I instantiated an ordered factor rating, classifying each wine sample as ‘bad’, ‘average’, or ‘good’.
Upon further examination of the data set documentation, it appears that fixed.acidity and volatile.acidity are different types of acids; tartaric acid and acetic acid. I decided to create a combined variable, TAC.acidity, containing the sum of tartaric, acetic, and citric acid.
Wine$TAC.acidity <- Wine$fixed.acidity + Wine$volatile.acidity +
Wine$citric.acid
qplot(Wine$TAC.acidity,main = 'Histogram of TAC Acidity (Tartaric+Acetic+Citric)')
get_simple_boxplot <- function(column, ylab) {
return(qplot(data = Wine, x = 'simple',
y = column, geom = 'boxplot',
xlab = '',
ylab = ylab))

──────

**EXERCISE SET:**
1 - For each statement about the wine acidity excerpt, answer yes or no and quote the words from the excerpt that decide it.
(a) TAC.acidity holds the sum of tartaric, acetic, and citric acid.
(b) The ordered factor rating sorts each wine sample as 'low', 'medium', or 'high'.
(c) fixed.acidity and volatile.acidity are the same type of acid.
2 - In the wine acidity excerpt, what title does the histogram of TAC.acidity get?
3 - Write out the part of the wine acidity excerpt from "I instantiated an" to "and citric acid.".

**DATA LINES:**
──────

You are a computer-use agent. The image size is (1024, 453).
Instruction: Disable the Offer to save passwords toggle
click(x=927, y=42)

──────

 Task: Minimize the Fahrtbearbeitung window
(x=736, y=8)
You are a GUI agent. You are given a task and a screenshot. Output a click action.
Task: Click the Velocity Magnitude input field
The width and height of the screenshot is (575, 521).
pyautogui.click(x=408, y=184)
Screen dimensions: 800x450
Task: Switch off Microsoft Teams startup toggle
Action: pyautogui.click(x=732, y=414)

──────

**ANSWERS PER TASK:**
1 -
(a) Yes: "containing the sum of tartaric, acetic, and citric acid"
(b) No: "classifying each wine sample as ‘bad’, ‘average’, or ‘good’"
(c) No: "fixed.acidity and volatile.acidity are different types of acids"

2 - 'Histogram of TAC Acidity (Tartaric+Acetic+Citric)'

3 -
I instantiated an ordered factor rating, classifying each wine sample as ‘bad’, ‘average’, or ‘good’.
Upon further examination of the data set documentation, it appears that fixed.acidity and volatile.acidity are different types of acids; tartaric acid and acetic acid. I decided to create a combined variable, TAC.acidity, containing the sum of tartaric, acetic, and citric acid.